Farro is a type of nutty grain that is rich in protein, fiber, magnesium and iron. Although it is not gluten free, it is definitely a healthy alternative to regular processed wheat. This hearty grain makes excellent salads. I tried my first farro salad in Italy this summer and I completely fell in love with it. This farro salad is my take on the Italian version. The crunchy pine nuts, fresh herbs and drizzle of balsamic vinaigrette is a perfect way to relish and enjoy it!
- 1.5 cup farro
- 1 cup asparagus diagonally chopped
- 1 zucchini cut into halves with skin
- 1 small eggplant cubed with skin
- 1 cup cherry tomatoes
- 2 garlic cloves
- 1 tsp salt
- crushed black pepper
- 3-4 tbsp of olive oil
- 10 basil leaves finely chopped
- 2 tbsp parsley finely chopped
- 2-3 tbsp lemon juice
- 1/2 cup pine nuts
- balsamic vinaigrette
- Wash and cook the farro with 3 cups of water and a pinch of salt, until tender.

**Explore the material:**
a) Copy the farro salad recipe's stretch from "Farro is a type" through "and enjoy it!" word for word.
b) Proceed with the farro salad recipe, picking up right after its last sentence.

**Collected data:**
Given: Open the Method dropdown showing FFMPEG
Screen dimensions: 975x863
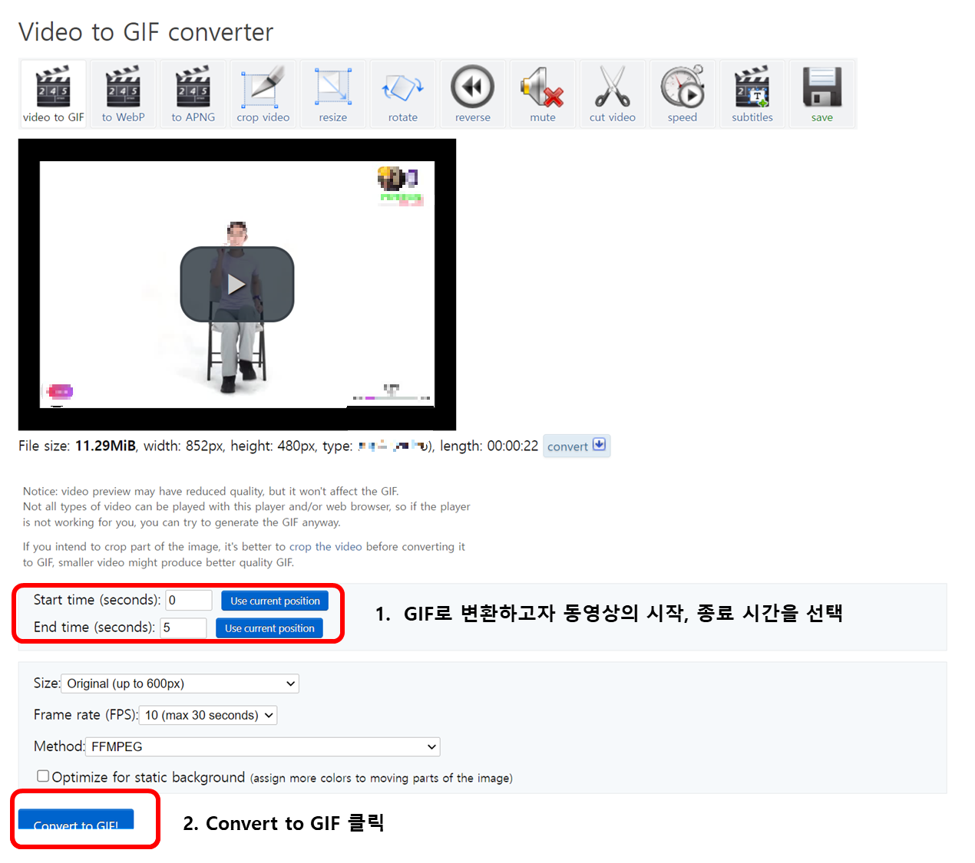Looking at the screenshot, I should 263,746.
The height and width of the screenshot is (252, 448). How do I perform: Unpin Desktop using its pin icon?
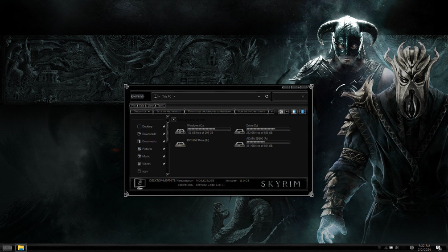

**Answers for the exercise:**
a)
Farro is a type of nutty grain that is rich in protein, fiber, magnesium and iron. Although it is not gluten free, it is definitely a healthy alternative to regular processed wheat. This hearty grain makes excellent salads. I tried my first farro salad in Italy this summer and I completely fell in love with it. This farro salad is my take on the Italian version. The crunchy pine nuts, fresh herbs and drizzle of balsamic vinaigrette is a perfect way to relish and enjoy it!

b)
- In the mean time, put all the vegetables, garlic, olive oil, salt and crushed black pepper in a oven proof dish and roast them on 350 degree F until tender about 15-20 minutes approximately.
- Once the farro and vegetables are cooked, gently toss them together with olive oil, salt, crushed black pepper, basil, parsley and lemon juice.
- Garnish with toasted pine nuts and a drizzle of balsamic vinegrette.